→ **STUDY TEXT**:
With Python3.8-AzureML activated, install the core AzureML packages. Don't install everything at once, start with what you actually need to avoid dependency conflicts:

pip install azureml-core
pip install azureml-dataset-runtime
pip install azureml-train-core
pip install azureml-mlflow

If you need AutoML support (and many DSVM users do), add:

pip install azureml-train-automl-client

If you're getting ERROR: pip's dependency resolver does not currently take into account all the packages that are installed, that's usually a conflict between the preinstalled packages in the conda environment and the newer SDK version. Fix it by pinning your install:

pip install "azureml-core>=1.48,<1.60" --force-reinstall

After installation finishes, do a quick sanity check:

python -c "
import azureml.core
from azureml.core import Workspace
print('AzureML SDK version:', azureml.core.VERSION)
print('Import successful')
"

If this runs without errors, the SDK is correctly installed. The next thing to test is whether you can actually connect to your Azure ML workspace. You'll need your subscription ID, resource group name, and workspace name, all available from the Azure portal under Machine Learning → your workspace → Overview. Keep those values handy for Step 4.

4
Configure and Test Your Azure ML Workspace Connection from the DSVM

With the SDK installed, the next step is authenticating and connecting to your AzureML workspace. Create a Python script or run these lines in an interactive Python session:

from azureml.core import Workspace
from azureml.core.authentication import InteractiveLoginAuthentication

# Use interactive auth, opens a browser window for sign-in
auth = InteractiveLoginAuthentication(tenant_id="your-tenant-id")

→ **SUPPLIED MATERIAL**:
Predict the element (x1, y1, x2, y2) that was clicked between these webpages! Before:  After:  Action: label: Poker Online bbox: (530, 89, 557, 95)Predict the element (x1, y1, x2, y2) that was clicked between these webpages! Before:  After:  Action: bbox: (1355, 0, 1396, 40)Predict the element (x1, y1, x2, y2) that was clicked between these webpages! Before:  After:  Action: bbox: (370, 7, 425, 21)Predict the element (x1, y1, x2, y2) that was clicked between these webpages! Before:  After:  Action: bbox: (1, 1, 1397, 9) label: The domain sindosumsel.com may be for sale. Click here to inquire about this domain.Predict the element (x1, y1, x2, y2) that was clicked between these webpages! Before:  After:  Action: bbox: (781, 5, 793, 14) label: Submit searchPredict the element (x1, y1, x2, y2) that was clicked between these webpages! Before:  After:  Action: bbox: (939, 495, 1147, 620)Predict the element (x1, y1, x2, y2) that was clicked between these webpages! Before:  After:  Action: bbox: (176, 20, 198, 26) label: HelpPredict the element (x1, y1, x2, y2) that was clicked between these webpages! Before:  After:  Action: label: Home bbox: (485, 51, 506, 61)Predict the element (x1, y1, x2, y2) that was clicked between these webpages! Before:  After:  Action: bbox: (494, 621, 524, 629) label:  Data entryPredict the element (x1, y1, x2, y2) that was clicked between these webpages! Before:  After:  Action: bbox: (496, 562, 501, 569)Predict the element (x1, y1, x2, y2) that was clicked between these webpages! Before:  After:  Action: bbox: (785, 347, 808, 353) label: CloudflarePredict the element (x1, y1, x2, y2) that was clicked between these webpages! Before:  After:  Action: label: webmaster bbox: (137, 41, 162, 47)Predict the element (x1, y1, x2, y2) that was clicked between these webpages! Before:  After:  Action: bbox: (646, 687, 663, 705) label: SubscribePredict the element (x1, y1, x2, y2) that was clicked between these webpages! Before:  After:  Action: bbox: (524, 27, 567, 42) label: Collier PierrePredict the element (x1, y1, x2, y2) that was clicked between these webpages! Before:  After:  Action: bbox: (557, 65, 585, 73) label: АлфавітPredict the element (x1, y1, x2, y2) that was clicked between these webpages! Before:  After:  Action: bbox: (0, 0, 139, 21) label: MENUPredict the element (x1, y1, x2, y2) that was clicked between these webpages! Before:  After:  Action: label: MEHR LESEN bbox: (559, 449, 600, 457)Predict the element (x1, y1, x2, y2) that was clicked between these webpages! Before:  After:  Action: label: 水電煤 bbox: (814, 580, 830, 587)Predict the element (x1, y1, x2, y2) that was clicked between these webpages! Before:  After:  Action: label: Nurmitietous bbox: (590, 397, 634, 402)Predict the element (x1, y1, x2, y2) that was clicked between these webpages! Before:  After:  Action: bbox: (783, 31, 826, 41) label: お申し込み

→ **PROBLEMS TO WORK ON**:
**a)** According to the AzureML setup text, where in the Azure portal can you find the subscription ID, resource group name, and workspace name?
**b)** Copy the part of the AzureML setup text from "After installation finishes, do" to "for Step 4." word for word.

→ **TASK SOLUTIONS**:
**a)** Under Machine Learning → your workspace → Overview.

**b)**
After installation finishes, do a quick sanity check:

python -c "
import azureml.core
from azureml.core import Workspace
print('AzureML SDK version:', azureml.core.VERSION)
print('Import successful')
"

If this runs without errors, the SDK is correctly installed. The next thing to test is whether you can actually connect to your Azure ML workspace. You'll need your subscription ID, resource group name, and workspace name, all available from the Azure portal under Machine Learning → your workspace → Overview. Keep those values handy for Step 4.